LUMIN: Light-sheet Microscopy Analysis Unified with Distributed and Domain-Randomized Generative Models.
This repository provides a framework to perform large-scale, distributed image segmentation of light-sheet microscopy (LSM) volumes. Additionally, we also provide a new set of augmentation and domain-randomization techniques based on the use of spherical harmonics, to synthesize cortical sections of ex-vivo human brains acquired using LSM. This is particularly helpful in enabling zero-shot segmentation, on previously unseen data.
Clone the repository
git clone https://github.com/lincbrain/lumin
cd lumin
Create new conda environment using the environment.yml
file:
conda env create --name lsm --file=environment.yml
Next, install the code as an editable package in the conda environment created above.
pip install -e .
We provide 3 basic functions in the repository, which are described below.
- Distributed Segmentation
- Light-Sheet Microscopy Synthesis
- Analysis
The method to use the code for any of the above functions is more or less the same, i.e.: define a configuration file for each of its corresponding scripts.

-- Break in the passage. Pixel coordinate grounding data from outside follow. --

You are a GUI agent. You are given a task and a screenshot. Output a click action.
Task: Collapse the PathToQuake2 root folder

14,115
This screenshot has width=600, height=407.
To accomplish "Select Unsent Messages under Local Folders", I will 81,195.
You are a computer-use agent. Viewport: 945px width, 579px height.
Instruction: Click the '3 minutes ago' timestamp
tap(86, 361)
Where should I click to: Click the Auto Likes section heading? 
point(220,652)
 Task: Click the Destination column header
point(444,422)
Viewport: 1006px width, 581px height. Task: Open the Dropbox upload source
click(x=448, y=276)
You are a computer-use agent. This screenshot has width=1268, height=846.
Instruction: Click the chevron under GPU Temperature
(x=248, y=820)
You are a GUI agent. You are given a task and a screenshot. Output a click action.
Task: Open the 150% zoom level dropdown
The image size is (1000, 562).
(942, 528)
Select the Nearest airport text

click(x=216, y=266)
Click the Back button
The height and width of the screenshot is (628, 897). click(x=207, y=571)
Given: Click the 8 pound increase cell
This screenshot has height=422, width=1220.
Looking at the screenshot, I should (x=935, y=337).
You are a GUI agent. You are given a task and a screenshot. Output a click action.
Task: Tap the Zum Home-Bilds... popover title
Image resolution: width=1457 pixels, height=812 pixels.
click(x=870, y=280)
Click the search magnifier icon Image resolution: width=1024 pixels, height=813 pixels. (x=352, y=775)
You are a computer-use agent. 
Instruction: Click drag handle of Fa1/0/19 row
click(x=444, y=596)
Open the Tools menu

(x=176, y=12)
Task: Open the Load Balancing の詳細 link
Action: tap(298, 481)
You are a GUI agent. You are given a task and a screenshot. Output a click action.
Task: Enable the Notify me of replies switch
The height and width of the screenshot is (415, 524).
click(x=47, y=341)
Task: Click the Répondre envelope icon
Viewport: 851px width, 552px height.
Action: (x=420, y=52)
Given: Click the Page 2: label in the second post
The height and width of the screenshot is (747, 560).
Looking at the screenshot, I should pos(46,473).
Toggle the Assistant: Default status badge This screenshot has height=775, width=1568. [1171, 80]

To run distributed segmentation, one can invoke the distributed_segment.py
script as demonstratated below.
python distributed_segment.py --config ./configs/segment/<config>.yaml
Note that the path specified to the config file argument is just an example, and can be changed as per convenience.
[TODO]
One can perform post-hoc, heuristic analyses on the segmentation and distrbuted stitching algorithms by running the following
python analysis.py --config ./configs/analysis/<config>.yaml
We provide 2 example config files in ./configs/analysis/
, where we also briefly describe the function of each of the parameters used.